→ Task to carry out:
Skip the pictures and write out, word for word, the lines below from the one with "Image resolution: width=1165" through the one with "Task: Open the To March, 2025 end date", inclusive.

----------

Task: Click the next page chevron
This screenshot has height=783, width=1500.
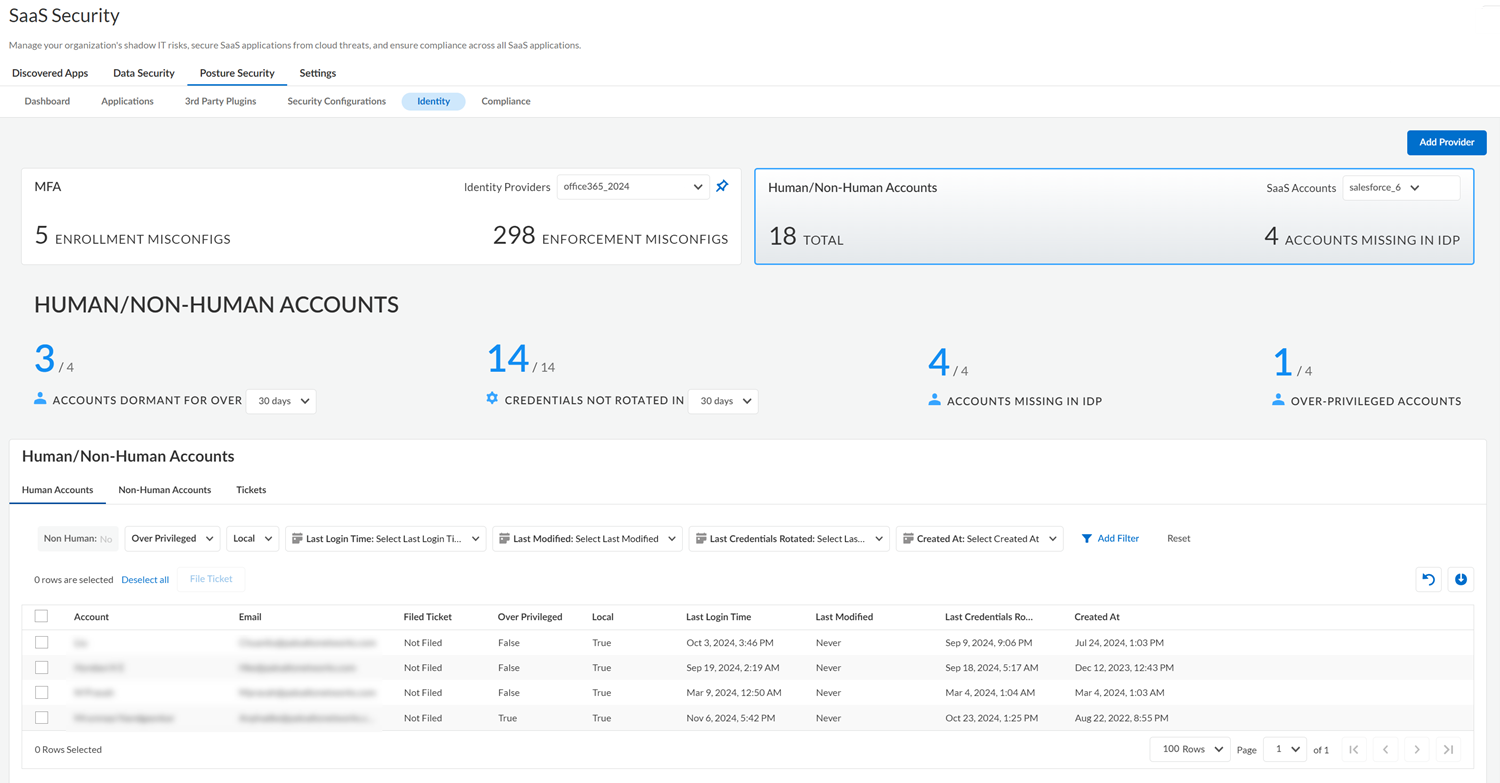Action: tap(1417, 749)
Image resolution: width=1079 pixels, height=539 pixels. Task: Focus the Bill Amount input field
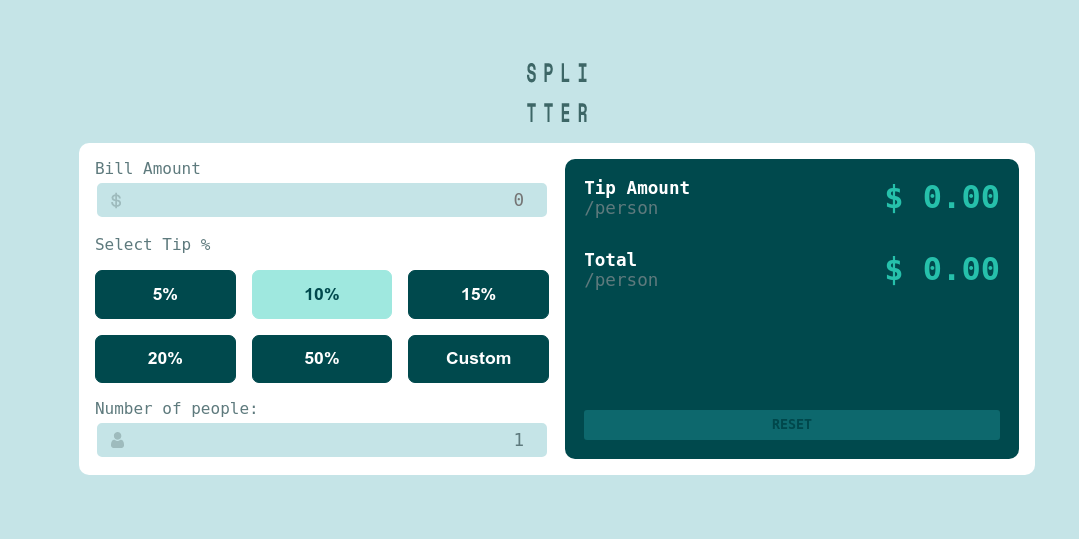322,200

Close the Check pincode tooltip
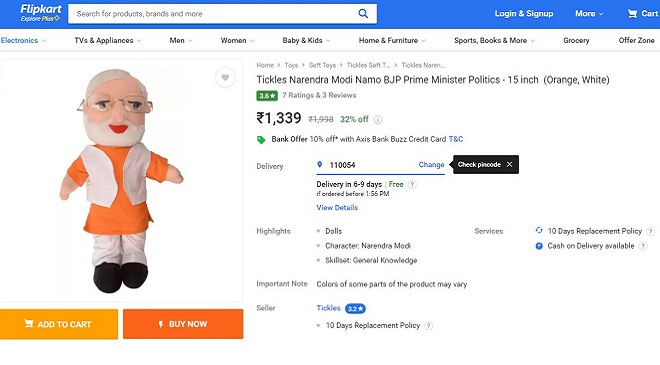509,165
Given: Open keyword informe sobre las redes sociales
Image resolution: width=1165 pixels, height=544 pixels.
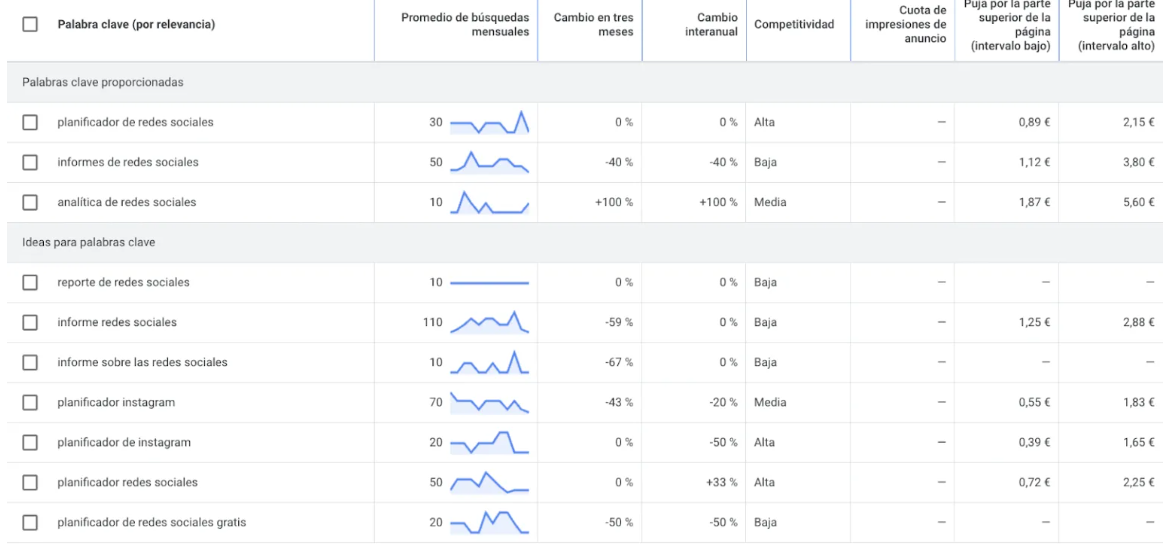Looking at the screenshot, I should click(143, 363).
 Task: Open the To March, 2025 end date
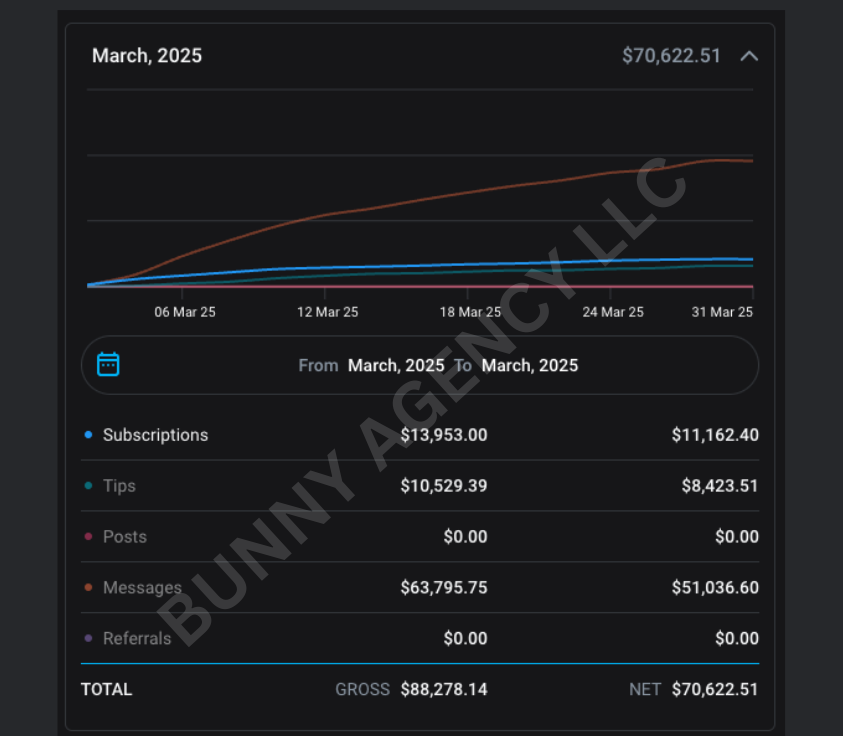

----------

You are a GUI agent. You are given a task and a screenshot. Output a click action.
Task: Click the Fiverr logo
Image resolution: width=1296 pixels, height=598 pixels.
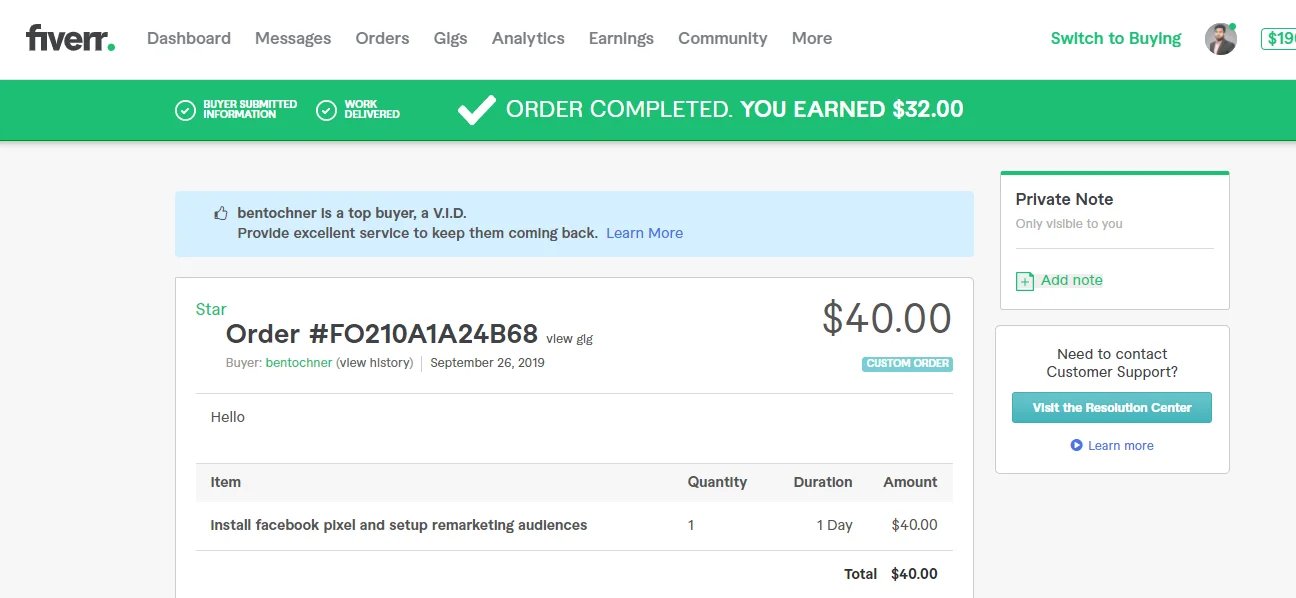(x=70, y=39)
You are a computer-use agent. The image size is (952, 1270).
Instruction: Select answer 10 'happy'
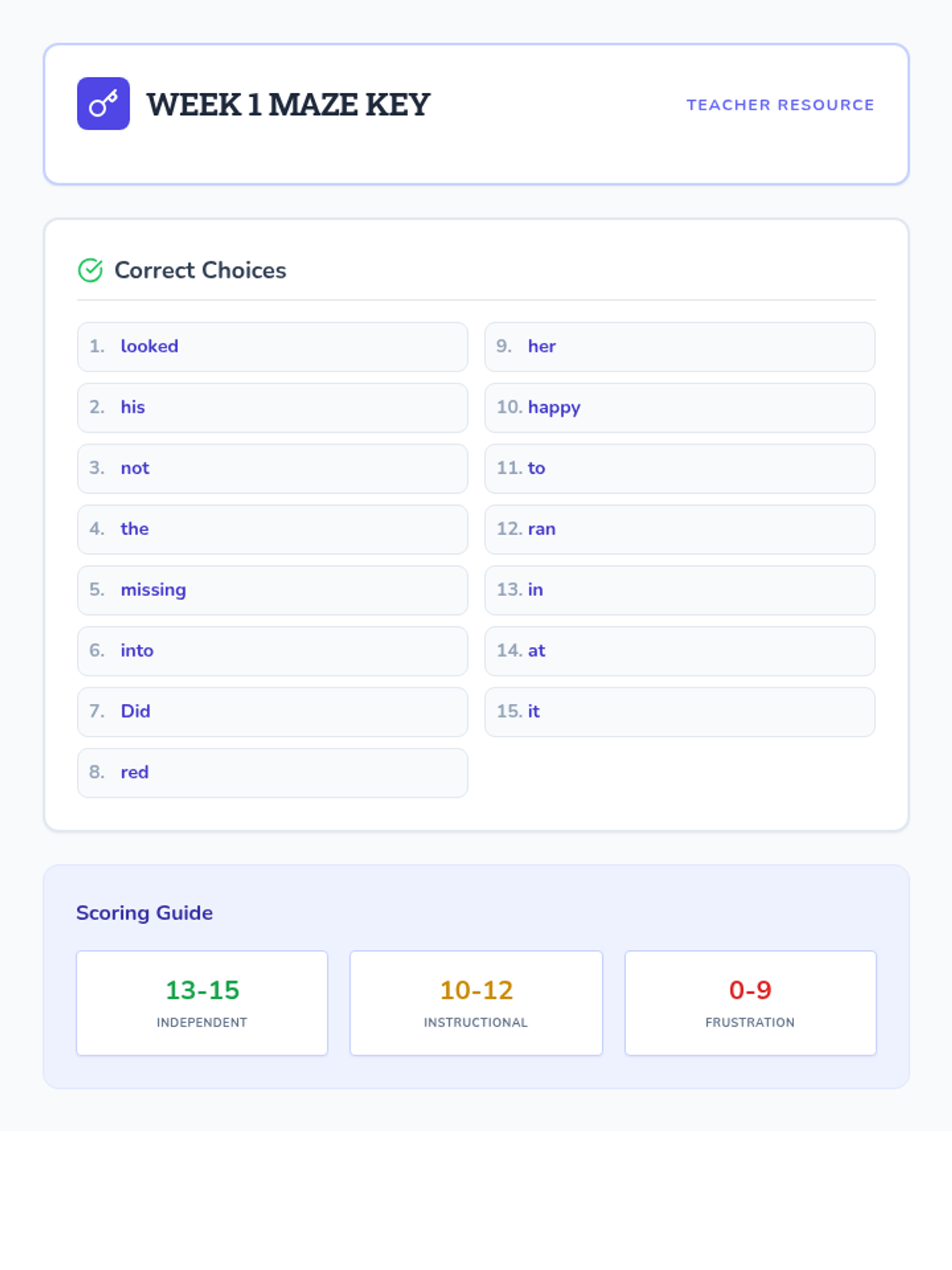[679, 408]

----------

→ Finished exercise:
Image resolution: width=1165 pixels, height=544 pixels.
Looking at the screenshot, I should click(143, 363).
 Task: Open the To March, 2025 end date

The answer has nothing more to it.